- [Texte]
Un peu avant, le chauffeur de la manifestation m’a briefé sur une nouveauté
 : le nouveau directeur artistique du festival, Pierre Walfisz, nommé depuis
trois saisons, s’amuse à perturber les repères des habitués du lieu.
Endormis par le doux ronron du programme des dix-neuf années précédentes,
qui évoluait peu d’une année sur l’autre, les « cultureux » d’Amiens,
Télérama dans la poche gauche, le Monde sous le bras, sont réputés avoir du
jazz une conception plutôt académique. Pierre Walfisz ne leur facilite pas
la conception. Depuis 2000, il invite des DJ fous à mixer jusqu’à des heures
indécentes. Il défriche l’affiche « musique du monde » et prend de l’avance
sur la scène parisienne. En plus de la programmation amiénoise du festival,
il prend en charge l’éducation jazzistique du pays picard « d’en bas », en
lançant la « caravane du jazz », qui tournera d’Abbeville à Beauvais en
passant par Saint Jean aux Bois. Cette année, il invite Carlos Maza à faire
le concert d’ouverture du festival. Maza qui fait le premier soir de la MDC,
c’est un peu Jac Berrocal qui ouvrirait Marciac : une outrance virtuose, un
hurlement savamment contrôlée, un chien parkinsonien dans un jeu de quilles.

Tout a débuté un plus tôt. Vers 18h30, un défilé de Batuk Images, batucada
brésilienne assourdissante en maillots de foot, déferle dans la grande rue
d’Amiens : dix percussionnistes, deux danseuses, une foule de picards
incrédules devant tant d’énergie brûlée à danser sur place. Ça a l’air carte
postale, comme ça, mais à voir, c’en est presque brutal. " Un truc trapu qui
prend aux tripes ", dit la chanson.
20h30 : Juste avant l’ouverture, les gens de l’accueil de la MDC chuchotent
entre eux, un peu inquiets : Maza travaille depuis quinze jours avec une
douzaine de « stagiaires », des musiciens d’Amiens avec qui il monte un
spectacle inédit. Ce sont eux qui ouvrent la scène. Ils sont chargés de
provoquer l’étincelle qui mettra, ou non, le feu aux poudres. Petit instant
de calme avant la tempête.

- [Consigne]
Répondez aux questions suivantes à partir du texte sur le festival de jazz d'Amiens.
(a) Depuis quelle année Pierre Walfisz invite-t-il des DJ à mixer ?
(b) Combien de percussionnistes compte le défilé de Batuk Images ?
(c) Depuis combien de temps Maza travaille-t-il avec ses « stagiaires » ?

Entrées de données recueillies:
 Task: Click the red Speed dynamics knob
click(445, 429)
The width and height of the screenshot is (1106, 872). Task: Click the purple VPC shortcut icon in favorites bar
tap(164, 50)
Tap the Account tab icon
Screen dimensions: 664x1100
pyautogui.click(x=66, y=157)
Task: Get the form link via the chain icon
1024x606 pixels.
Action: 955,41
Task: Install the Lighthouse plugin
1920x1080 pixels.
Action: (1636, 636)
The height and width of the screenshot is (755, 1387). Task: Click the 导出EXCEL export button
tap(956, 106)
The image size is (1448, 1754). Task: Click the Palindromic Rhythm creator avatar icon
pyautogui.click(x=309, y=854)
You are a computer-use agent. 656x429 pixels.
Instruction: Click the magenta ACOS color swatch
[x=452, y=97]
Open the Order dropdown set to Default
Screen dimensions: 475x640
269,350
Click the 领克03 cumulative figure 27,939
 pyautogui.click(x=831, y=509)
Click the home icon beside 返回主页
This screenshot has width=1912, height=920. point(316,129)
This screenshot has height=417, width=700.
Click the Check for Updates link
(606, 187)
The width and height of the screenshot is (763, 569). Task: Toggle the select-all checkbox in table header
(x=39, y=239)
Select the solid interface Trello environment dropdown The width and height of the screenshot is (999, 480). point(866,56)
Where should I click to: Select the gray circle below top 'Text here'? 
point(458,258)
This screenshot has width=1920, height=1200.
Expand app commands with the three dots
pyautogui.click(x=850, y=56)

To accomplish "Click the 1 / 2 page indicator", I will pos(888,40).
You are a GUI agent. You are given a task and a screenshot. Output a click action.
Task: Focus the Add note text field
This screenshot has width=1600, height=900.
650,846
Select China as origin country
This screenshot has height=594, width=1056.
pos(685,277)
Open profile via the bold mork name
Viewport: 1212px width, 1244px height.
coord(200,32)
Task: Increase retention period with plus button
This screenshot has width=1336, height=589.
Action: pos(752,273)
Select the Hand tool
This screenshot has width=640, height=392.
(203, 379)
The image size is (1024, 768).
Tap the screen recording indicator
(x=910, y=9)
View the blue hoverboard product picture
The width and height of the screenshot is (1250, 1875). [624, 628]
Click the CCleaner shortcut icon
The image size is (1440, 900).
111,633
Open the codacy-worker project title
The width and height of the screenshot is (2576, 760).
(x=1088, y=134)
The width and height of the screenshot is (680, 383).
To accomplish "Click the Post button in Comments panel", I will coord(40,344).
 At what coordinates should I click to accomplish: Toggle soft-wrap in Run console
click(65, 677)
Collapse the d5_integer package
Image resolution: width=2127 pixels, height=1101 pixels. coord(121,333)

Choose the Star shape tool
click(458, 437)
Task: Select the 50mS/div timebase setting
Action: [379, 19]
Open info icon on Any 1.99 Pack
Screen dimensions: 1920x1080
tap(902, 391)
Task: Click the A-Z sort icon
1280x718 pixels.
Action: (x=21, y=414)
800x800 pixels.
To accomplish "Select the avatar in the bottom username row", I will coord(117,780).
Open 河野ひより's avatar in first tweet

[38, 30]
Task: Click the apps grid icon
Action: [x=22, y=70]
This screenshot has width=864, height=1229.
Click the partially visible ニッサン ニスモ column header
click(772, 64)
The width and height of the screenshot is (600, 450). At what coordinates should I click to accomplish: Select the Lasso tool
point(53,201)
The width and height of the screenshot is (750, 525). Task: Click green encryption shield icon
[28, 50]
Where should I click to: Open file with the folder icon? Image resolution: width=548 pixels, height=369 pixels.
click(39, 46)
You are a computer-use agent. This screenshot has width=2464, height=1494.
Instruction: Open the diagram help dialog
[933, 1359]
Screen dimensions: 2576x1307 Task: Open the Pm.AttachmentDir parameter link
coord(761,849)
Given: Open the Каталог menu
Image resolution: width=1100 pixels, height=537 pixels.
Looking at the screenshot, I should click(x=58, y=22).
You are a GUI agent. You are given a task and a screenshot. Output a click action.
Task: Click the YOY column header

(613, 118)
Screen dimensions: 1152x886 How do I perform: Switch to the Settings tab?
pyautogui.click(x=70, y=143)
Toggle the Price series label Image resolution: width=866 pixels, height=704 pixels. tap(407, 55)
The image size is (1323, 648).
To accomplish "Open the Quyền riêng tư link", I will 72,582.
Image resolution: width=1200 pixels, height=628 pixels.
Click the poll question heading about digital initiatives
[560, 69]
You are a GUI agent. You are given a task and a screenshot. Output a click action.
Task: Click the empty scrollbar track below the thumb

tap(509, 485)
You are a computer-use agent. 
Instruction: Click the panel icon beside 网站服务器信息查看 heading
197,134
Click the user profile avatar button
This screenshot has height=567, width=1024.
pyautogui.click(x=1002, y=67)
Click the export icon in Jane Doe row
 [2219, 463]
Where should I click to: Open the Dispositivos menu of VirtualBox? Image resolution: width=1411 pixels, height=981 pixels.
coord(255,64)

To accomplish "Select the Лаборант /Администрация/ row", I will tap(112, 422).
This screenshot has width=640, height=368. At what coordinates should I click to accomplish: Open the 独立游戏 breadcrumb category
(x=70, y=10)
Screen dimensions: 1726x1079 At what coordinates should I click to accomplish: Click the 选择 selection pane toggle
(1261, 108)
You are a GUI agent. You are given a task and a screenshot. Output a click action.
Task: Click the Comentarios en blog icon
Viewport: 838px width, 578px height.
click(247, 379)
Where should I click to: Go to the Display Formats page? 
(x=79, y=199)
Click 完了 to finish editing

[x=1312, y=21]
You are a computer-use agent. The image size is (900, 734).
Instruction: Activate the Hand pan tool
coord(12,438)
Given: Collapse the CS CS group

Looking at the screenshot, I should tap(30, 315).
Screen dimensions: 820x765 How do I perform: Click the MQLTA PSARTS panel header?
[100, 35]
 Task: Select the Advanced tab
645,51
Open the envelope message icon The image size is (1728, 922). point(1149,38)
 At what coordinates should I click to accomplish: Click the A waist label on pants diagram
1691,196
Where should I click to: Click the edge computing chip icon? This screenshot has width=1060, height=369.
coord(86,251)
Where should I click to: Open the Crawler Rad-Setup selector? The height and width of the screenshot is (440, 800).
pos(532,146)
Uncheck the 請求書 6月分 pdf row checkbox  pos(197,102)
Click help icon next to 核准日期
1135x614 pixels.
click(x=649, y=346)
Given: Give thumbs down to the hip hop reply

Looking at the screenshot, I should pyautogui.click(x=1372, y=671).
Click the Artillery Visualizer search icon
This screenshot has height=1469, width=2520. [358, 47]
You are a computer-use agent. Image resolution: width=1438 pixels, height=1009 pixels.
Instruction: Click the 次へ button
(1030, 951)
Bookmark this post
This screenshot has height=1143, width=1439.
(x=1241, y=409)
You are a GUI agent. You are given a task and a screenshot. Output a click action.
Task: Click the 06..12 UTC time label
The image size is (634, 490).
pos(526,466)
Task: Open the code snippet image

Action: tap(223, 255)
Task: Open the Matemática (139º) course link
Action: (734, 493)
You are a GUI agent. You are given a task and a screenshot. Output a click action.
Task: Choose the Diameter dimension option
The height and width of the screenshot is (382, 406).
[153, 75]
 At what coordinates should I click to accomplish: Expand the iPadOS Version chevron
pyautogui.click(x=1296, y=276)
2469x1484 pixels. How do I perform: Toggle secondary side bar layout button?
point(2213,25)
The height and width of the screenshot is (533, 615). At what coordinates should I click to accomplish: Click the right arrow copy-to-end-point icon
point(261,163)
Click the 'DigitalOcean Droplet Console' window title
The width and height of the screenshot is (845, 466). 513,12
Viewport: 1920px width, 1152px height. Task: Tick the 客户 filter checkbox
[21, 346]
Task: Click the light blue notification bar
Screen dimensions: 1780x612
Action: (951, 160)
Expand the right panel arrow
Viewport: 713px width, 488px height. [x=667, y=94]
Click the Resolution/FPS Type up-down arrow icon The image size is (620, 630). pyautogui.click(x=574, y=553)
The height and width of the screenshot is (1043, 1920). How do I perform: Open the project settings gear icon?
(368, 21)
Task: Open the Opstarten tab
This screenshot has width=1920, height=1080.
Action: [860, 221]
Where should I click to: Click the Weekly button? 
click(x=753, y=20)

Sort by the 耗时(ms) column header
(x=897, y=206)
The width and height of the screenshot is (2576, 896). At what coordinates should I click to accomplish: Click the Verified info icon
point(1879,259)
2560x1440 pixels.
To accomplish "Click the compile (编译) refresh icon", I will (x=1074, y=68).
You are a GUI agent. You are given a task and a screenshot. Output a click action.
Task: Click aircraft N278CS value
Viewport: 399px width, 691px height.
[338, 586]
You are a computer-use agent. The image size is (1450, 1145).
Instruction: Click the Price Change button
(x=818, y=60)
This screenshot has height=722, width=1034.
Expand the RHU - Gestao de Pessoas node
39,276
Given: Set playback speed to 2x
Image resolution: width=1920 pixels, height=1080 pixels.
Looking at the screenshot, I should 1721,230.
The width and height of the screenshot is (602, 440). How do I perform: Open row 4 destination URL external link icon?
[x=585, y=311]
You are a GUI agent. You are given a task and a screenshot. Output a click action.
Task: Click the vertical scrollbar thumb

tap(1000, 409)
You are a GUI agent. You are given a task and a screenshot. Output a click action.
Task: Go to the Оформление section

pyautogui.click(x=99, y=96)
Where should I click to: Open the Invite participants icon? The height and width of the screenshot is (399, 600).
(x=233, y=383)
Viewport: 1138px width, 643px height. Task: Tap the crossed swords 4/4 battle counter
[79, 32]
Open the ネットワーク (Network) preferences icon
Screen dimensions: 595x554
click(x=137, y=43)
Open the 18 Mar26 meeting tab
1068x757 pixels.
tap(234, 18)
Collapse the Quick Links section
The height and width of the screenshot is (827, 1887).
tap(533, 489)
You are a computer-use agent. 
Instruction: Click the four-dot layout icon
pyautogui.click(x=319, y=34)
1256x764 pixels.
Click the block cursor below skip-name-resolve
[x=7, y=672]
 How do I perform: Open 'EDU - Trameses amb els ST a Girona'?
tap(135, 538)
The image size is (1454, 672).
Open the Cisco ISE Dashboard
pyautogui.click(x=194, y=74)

- [Réponse complète]
(a) Il invite des DJ depuis 2000.
(b) Le défilé compte dix percussionnistes.
(c) Maza travaille avec eux depuis quinze jours.